"I swear a lot, and I throw things, I bust things," Manuel said, "whether you believe that or not. I do. People don't see that. But life is good, and I think that my experience in the game, the places I've been and the things I've did, it definitely gives me an outlook and a positive attitude on life."
You can dismiss Manuel today, and say he was along for the wonderful, amazing ride this season, that any goat could have won a division with Jimmy Rollins and Ryan Howard and Chase Utley and the like on his lineup card every day. And you would be so, so wrong.
Pro sports do not reward slackers, or front-runners, or poseurs, and they chew up those who don't pay their dues - in the batting cage, on the chipping range, running "17" drills on the basketball court or "nutcracker" drills on the football field. And baseball is especially cruel.

----

» **ACTIONS TO TAKE**
• a. Copy from the passage about Manuel the part that opens with the words containing "Pro sports do" and closes with "is especially cruel.".
• b. Please resume the passage about Manuel, starting right after its final sentence.

» **RECORDED DATA**
----

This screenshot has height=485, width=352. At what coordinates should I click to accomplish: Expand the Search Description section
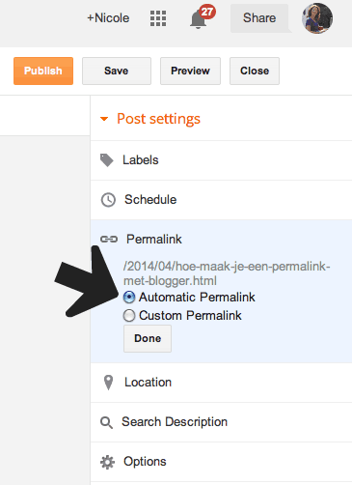[221, 422]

----

» **ANSWERS TO THE TASKS**
• a.
Pro sports do not reward slackers, or front-runners, or poseurs, and they chew up those who don't pay their dues - in the batting cage, on the chipping range, running "17" drills on the basketball court or "nutcracker" drills on the football field. And baseball is especially cruel.

• b.
That's why, along with cheering Rollins and Utley, Howard and Brett Myers, there should be cheers today for Charlie Manuel, a lifer, whose last job outside the game was four decades ago, while he played in the minors, pushing 90- and 120-pound columns of carpet up and down James Lees' carpet factory in Glasgow, Va., to stay in shape during the winter.
This is a guy who's managed with a colostomy bag under his jersey, and come back from a heart attack and bypass surgery, and cancer, to baseball, always baseball, who's applied the lessons of a life lived both here and abroad, who learned how to motivate from tough guys like Billy Martin and a fellow named Hirooka - who managed the Yakult Swallows in Japan - while also learning patience from the likes of Walter Alston and Yukio Nishimoto of the Kintetsu Buffaloes.